Imaginava um dia estar ali. Tentei entrar na Força Aérea, mas não consegui. As vagas eram poucas. Depois, a hipótese era ir para a universidade. Eu não quis e, os meus pais ficaram tristes comigo. Queria começar logo a fazer o curso de pilotagem, só que acarretava custos elevados, e nessa altura os meus pais não me podiam ajudar. E mesmo o meu pai nunca me incentivou muito a ser piloto, sempre me abriu os horizontes dizendo que existiam outras opções. Trabalhei durante dois anos para juntar algum dinheiro e depois os meus pais já me conseguiam dar algum suporte financeiro, e fui fazer o curso.
De que forma acompanhou a evolução de S. João da Madeira? Que S. João da Madeira vê hoje?
Vejo uma cidade muito diferente. Comecei a ir muito menos vezes a S. João da Madeira por razões profissionais. E cada vez que ia lá, notava uma evolução a nível de cidade, infraestruturas e condições. As escolas têm muito boas condições. Tínhamos e temos uma excelente piscina, excelentes condições para fazer desporto, um parque excelente para correr. Uma evolução tecnológica e a nível urbano que permite à cidade ser, do meu ponto de vista, uma cidade do trabalho, mas também uma cidade em que as pessoas vivem com uma boa qualidade de vida. É muito bom regressar a S. João da Madeira. E gosto de mostrar aos meus filhos, a cidade onde cresci. S. João da Madeira tem as infraestruturas necessárias para um jovem que queira atingir um determinado objetivo.
Lê com regularidade ´O Regional´. Tenta sempre acompanhar o que se passa na sua cidade?

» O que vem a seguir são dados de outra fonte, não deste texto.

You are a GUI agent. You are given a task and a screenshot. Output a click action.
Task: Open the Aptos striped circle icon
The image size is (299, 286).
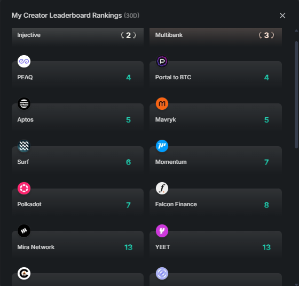point(24,104)
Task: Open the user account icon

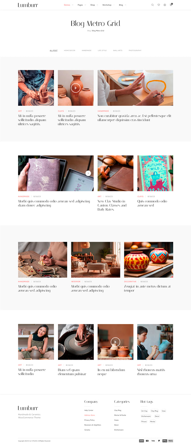Action: 165,5
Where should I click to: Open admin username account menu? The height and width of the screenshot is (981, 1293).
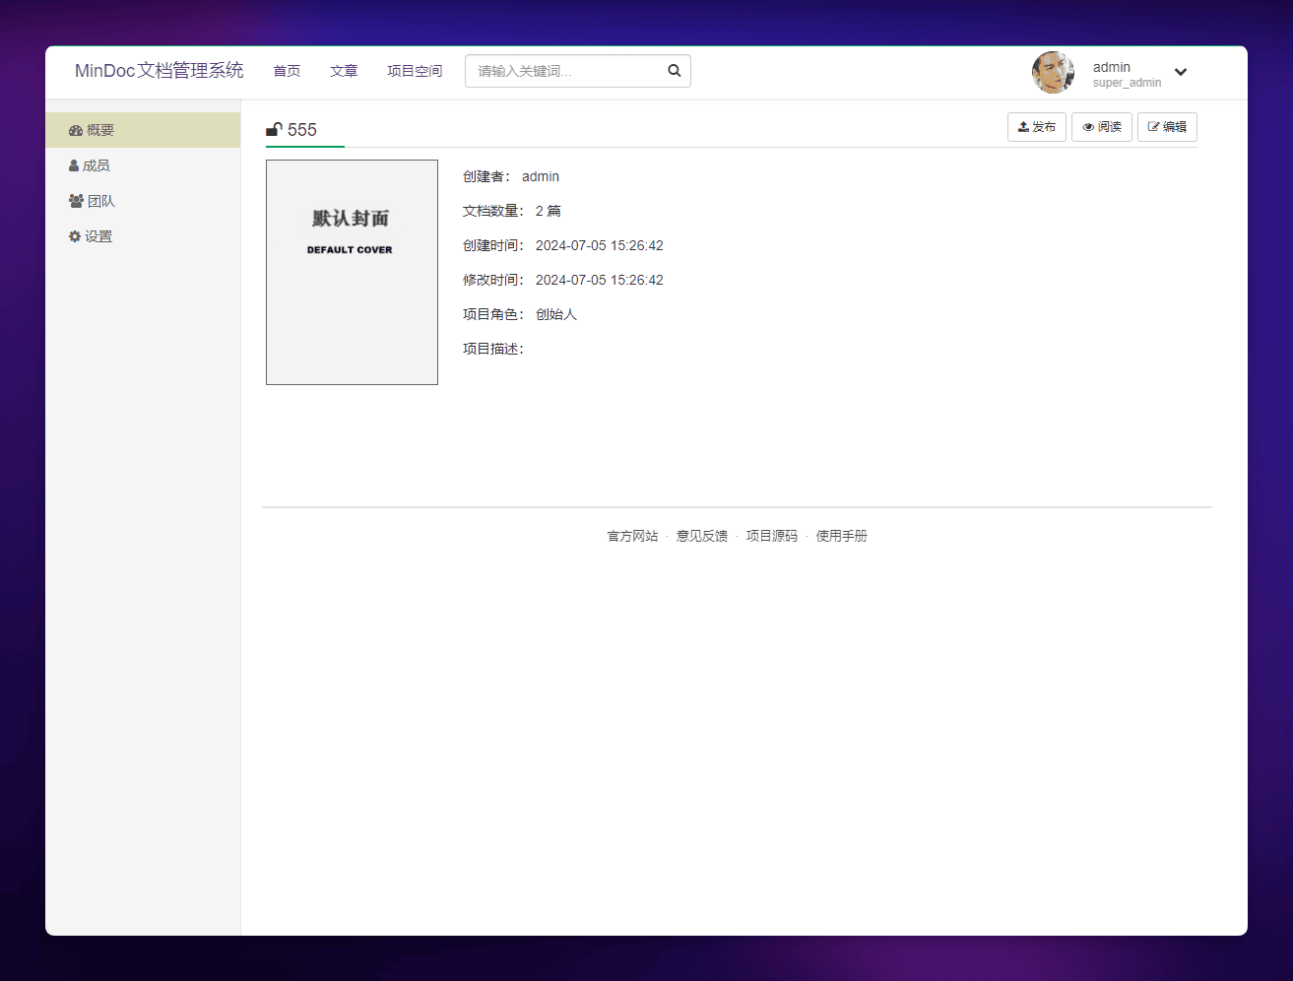tap(1112, 67)
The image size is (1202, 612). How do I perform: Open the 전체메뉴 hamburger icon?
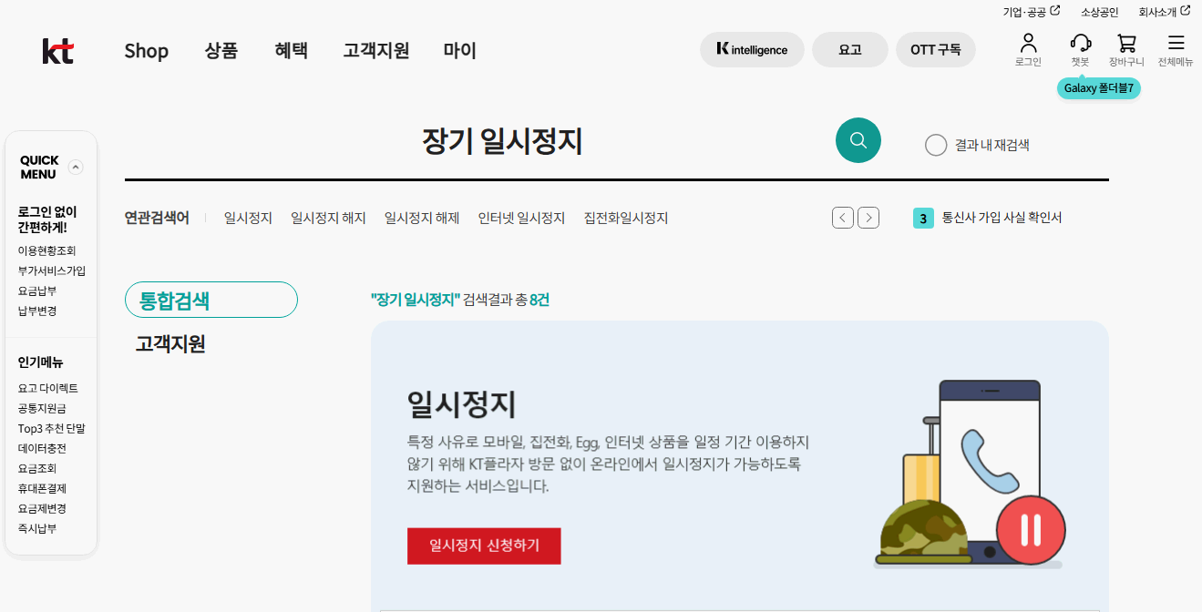[1176, 47]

É um jornal centenário e de muita referência. Tento sempre acompanhar, como também pergunto aos meus amigos. Mesmo à distância consigo saber das coisas.
Que importância atribui à imprensa local?
A imprensa local sempre foi muito importante em S. João da Madeira. Não só para divulgar notícias que se passam em S. João como as próprias coletividades, o desporto e os bombeiros. Acho o jornal muito importante para divulgar o que há na região e na cidade.
Voltamos à sua juventude. Deixa S. João da Madeira e vai à procura do sonho para Lisboa. A passagem pelo desporto, descobrir uma nova cidade foram uma longa caminhada até chegar à profissão que tem hoje?
Chego a Lisboa com 23 anos. Senti-me radiante a ir de S. João da Madeira para Lisboa para realizar um sonho. O curso demorou cerca de dois anos. Quando terminei, estive quatro anos à procura do meu primeiro trabalho. E tive a hipótese de trabalhar no centro de formação de controladores aéreos de Lisboa, no NAV, durante dois anos. Arranjei emprego na NetJets, nos escritórios como flight scheduler coordinator, onde tive a possibilidade de ver como trabalha uma grande empresa a nível de gestão. Depois fui trabalhar para uma empresa sueca. Passei também por África. Tive nos Estados Unidos a fazer transporte de turistas e tirei a licença americana. Entro na Sata, porque um amigo informou-se que a empresa ia colocar mais um avião e disse para enviar o currículo. E depois fui sendo chamado e passando as várias etapas. A Sata era uma das minhas três opções para regressar a Portugal, uma vez que esse era o meu objetivo. O primeiro voo que fiz com a Sata foi Lisboa – Funchal, Funchal – Lisboa.
É piloto há quantos anos?
Comecei em 1998 esta viagem como piloto.
Que características físicas e psicológicas são exigidas para se ser um bom piloto?
A nível físico o mais importante é sermos saudáveis, ter uma boa visão, não ter problemas cardíacos e levar uma vida regrada sem excessos. Hoje faço jogging, caminho, jogo basquetebol com os meus filhos, mas não faço desporto afincadamente. Gosto de pescar. Ter uma vida regrada para termos um equilíbrio psicológico para podermos gerir o nosso voo, o avião, os passageiros, a tripulação e os interesses da companhia.